_What is needed_.
Count the lines below that contain the word "size", and state only that number.
━━━ Source material ━━━
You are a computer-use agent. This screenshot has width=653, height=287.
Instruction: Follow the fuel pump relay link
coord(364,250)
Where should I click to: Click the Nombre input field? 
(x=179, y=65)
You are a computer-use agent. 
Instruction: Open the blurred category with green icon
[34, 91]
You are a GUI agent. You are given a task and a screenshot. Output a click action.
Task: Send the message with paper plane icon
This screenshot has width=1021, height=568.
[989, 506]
━━━
━━━ Source material ━━━
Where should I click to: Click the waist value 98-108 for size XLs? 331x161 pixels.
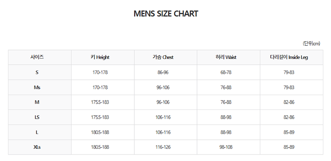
━━━
━━━ Source material ━━━
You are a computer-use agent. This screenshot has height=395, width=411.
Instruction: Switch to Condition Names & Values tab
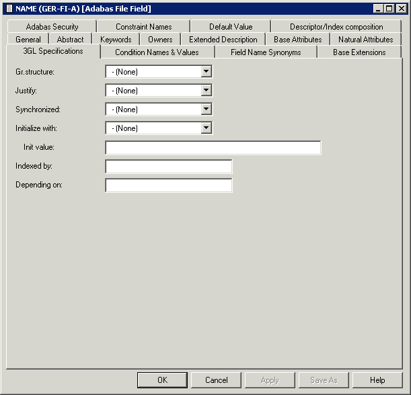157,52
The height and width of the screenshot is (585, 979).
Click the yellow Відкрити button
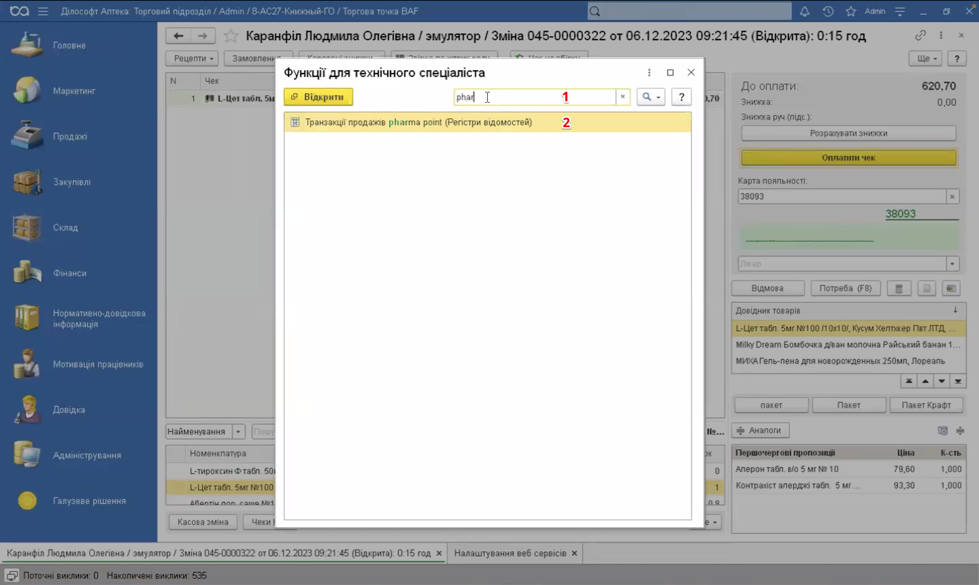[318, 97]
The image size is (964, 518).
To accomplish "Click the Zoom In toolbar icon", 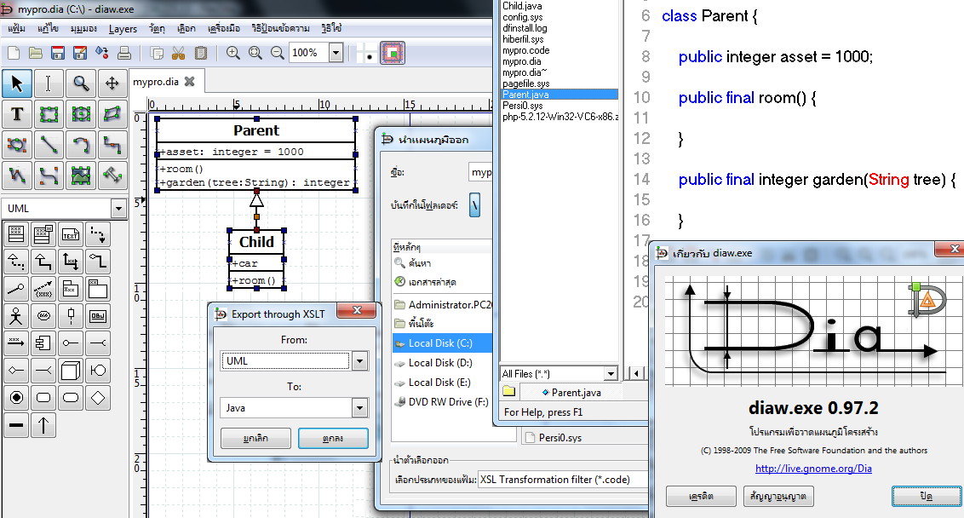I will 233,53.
━━━
_Solved problem_.
2